Reading text:
· · · ·
This is the story of how running a too small Postgres RDS instance caused a 10X increase in our daily AWS Lambda costs.
It was Valentine's day. I'd spent a good chunk of the week working on an internal business application which I'd built using serverless architecture. This application does several million function invocations per month and stores about 2Gb of data in an RDS Postgres database. This week I'd been working on adding additional data sources which had increased the amount of data stored in Postgres by about 30%.
Shortly after I got into the office on Valentine's day I was alerted that there were problems with this application. Errors on several of the Lambda functions had spiked and I was seeing function timeouts as well. I started digging into Cloudwatch metrics and quickly discovered that my recently added datasources were causing growing pains in my Postgres DB. More specifically it was running out of memory.
You can see the memory pressure clearly in this graph:
I was able to quickly diagnose that memory pressure within the RDS instance was leading to slow queries, causing function timeouts and errors, which would trigger automatic retries (AWS Lambda automatically retries failed function invocations twice). At some point this hit the DB's connection limits, causing even more errors, a downward spiral. Fortunately I'd designed the microservices within the application to be fault tolerant and resilient to failures, but at the moment the system was limping along and needed intervention to fully recover.
It was clear I needed to increase DB resources so I initiated an upgrade to a larger RDS instance through Stackery's Operations Console. While the upgrade was running I did some more poking around in AWS console.
This is when things started to get really interesting. I popped into the AWS Cost Explorer and immediately noticed something strange. My Lambda costs for the application had increase 10X, from about 50¢ the previous day to over $5 on Valentine's Day. What was going on here?
I did some more digging and things started to make sense. Not only had the underprovisioned RDS instance resulted in degraded app performance. It had also increase dramatically increased my average function duration. Functions that ordinarily completed in a few tenths of a second were running up until their timeouts, 30 seconds, or longer in some cases. Because they hit the timeout and failed they'd be retried, which meant even more long function invocations.
You can see the dramatic increase in function runtime clearly in this graph:
Once the RDS instance upgrade had completed things settled down. Error rates dropped and function duration returned to normal. Fortunately the additional $4.50 in Lambda costs won't break the bank either. However this highlights the tighter relationship between cost and performance that exists for serverless architectures. Generally this results in significantly lower hosting costs than traditional architectures, but the serverless world is not without it's gotchas. Fortunately I had excellent monitoring, alerting, and observability in place for the performance, health, and cost of my system, which meant I could quickly detect and resolve the problem before it turned into a full scale outage and a spiking AWS bill.
· · · ·
Raw data:
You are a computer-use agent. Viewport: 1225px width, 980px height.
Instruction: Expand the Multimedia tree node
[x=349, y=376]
· · · ·
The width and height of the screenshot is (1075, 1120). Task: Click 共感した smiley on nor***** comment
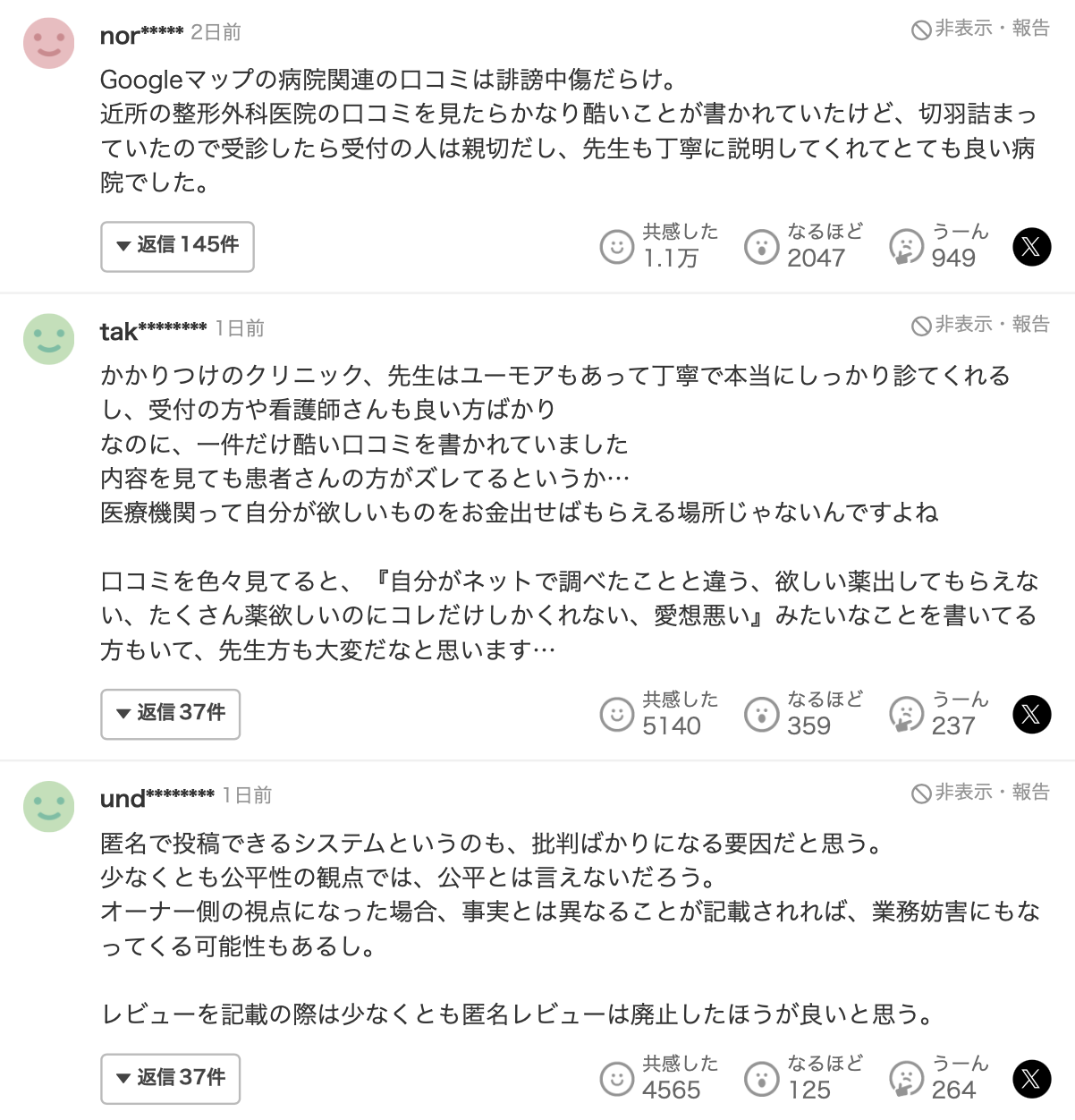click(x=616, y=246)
· · · ·
The task: Reproduce the passage of the Lambda cost story that starts with "You can see the dramatic" and goes on through "spiking AWS bill.", word for word.

Solution:
You can see the dramatic increase in function runtime clearly in this graph:
Once the RDS instance upgrade had completed things settled down. Error rates dropped and function duration returned to normal. Fortunately the additional $4.50 in Lambda costs won't break the bank either. However this highlights the tighter relationship between cost and performance that exists for serverless architectures. Generally this results in significantly lower hosting costs than traditional architectures, but the serverless world is not without it's gotchas. Fortunately I had excellent monitoring, alerting, and observability in place for the performance, health, and cost of my system, which meant I could quickly detect and resolve the problem before it turned into a full scale outage and a spiking AWS bill.